21 Januar, 2019 O que queres?
Naquela vila toda a gente se conhecia...
Entende-se por alma gémea a nossa outra metade, a nossa cara metade. Esta designação foi feita por Platão, o filósofo que postulou a hipótese de, num tempo original, sermos todos como esferas, com quatro braços, quatro pernas, dois rostos, dois troncos... e uma só alma. Ao acharem-se superiores por serem um todo tão harmonioso, os homens desafiaram os deuses, que prontamente os castigaram dividindo-os ao meio. Reza a lenda que, desde então, todos nós vivemos à procura da pessoa que, no início dos tempos, era a outra metade de nós.
PARTE I
Estamos a meio do mês de Setembro e eu recebo um novo pedido de amizade no Facebook.
"Uuuuh! Um pedido novo, quem será desta vez?", penso ao abrir a aplicação.
Ao ver de quem era o pedido, paralizei. Não acredito. Depois de anos sem saber nada sobre ele, aqui está ele. Ele, Pedro Reis numa fotografia todo sorridente e careca. Como o tempo passa.
"Já temos a nossa idade não é seu velho?", pergunto à fotografia do Pedro.
Ainda não consigo acreditar. Estou incrédula.
A minha história com o Pedro começou na vila onde nascemos. Uma pequena vila no norte. A nossa relação começou no secundário e depois prolongou-se durante seis longos anos de discórdias, mas no fundo nós gostávamos um do outro.

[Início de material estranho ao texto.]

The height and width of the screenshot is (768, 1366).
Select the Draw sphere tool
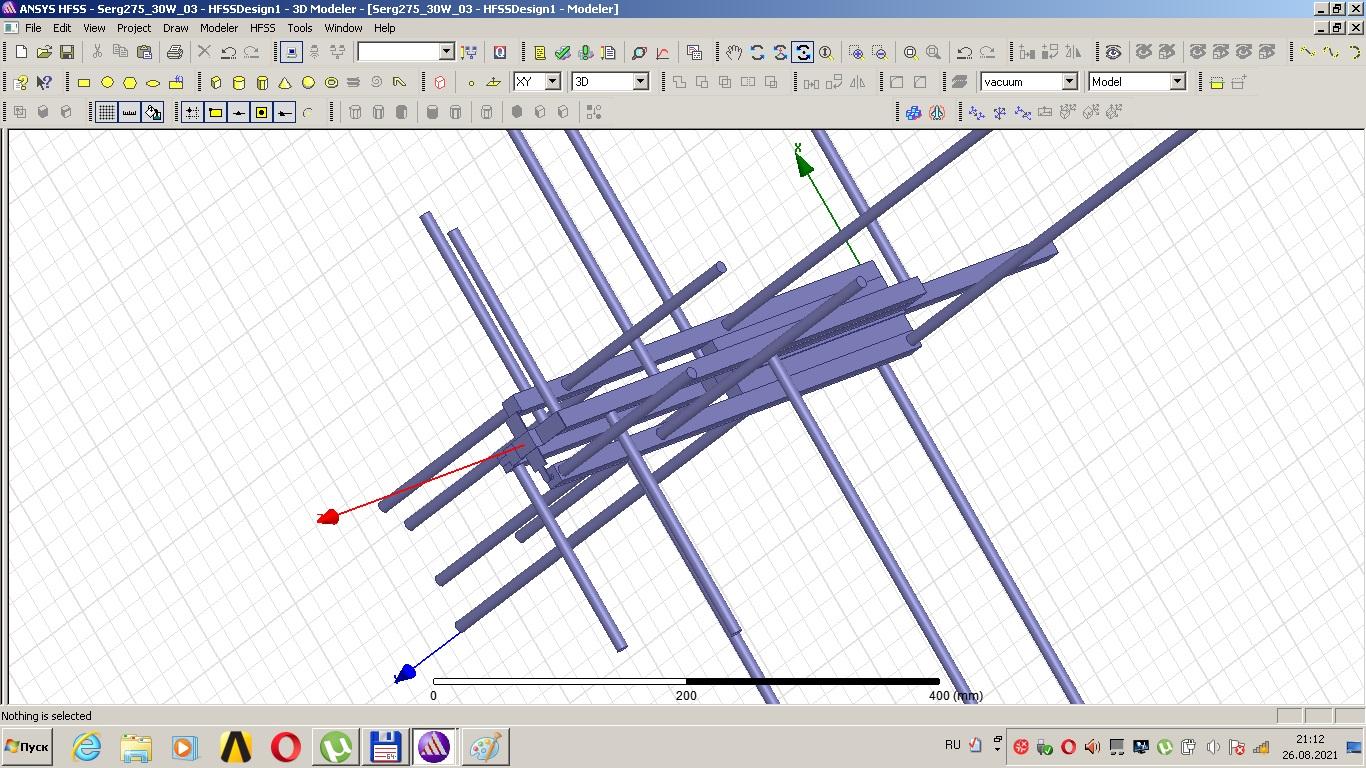click(308, 83)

Naquela vila toda a gente se conhecia porque havia poucos habitantes. A minha mãe quando descobriu que eu estava a namorar com o filho da Gertrudes, uma velha amiga da minha mãe, disse-me logo para acabar com aquilo. Ela não autorizava tal coisa. Eu não quis saber. Eu, Maria das Dores, arranjei um saco, meti alguns farrapos lá para dentro e fui ter com o Pedro. Ele nesta altura já estava na tropa.
- O que estás tu aqui a fazer? - primeira coisa que me diz ao ver-me à sua porta de casa.
Fiquei parva, como tantas outras vezes, com a sua resposta. Não era a primeira vez que ele me dizia algo que eu não queria ou pensava ouvir.
- Chateei-me com a minha mãe e pensei vir morar contigo.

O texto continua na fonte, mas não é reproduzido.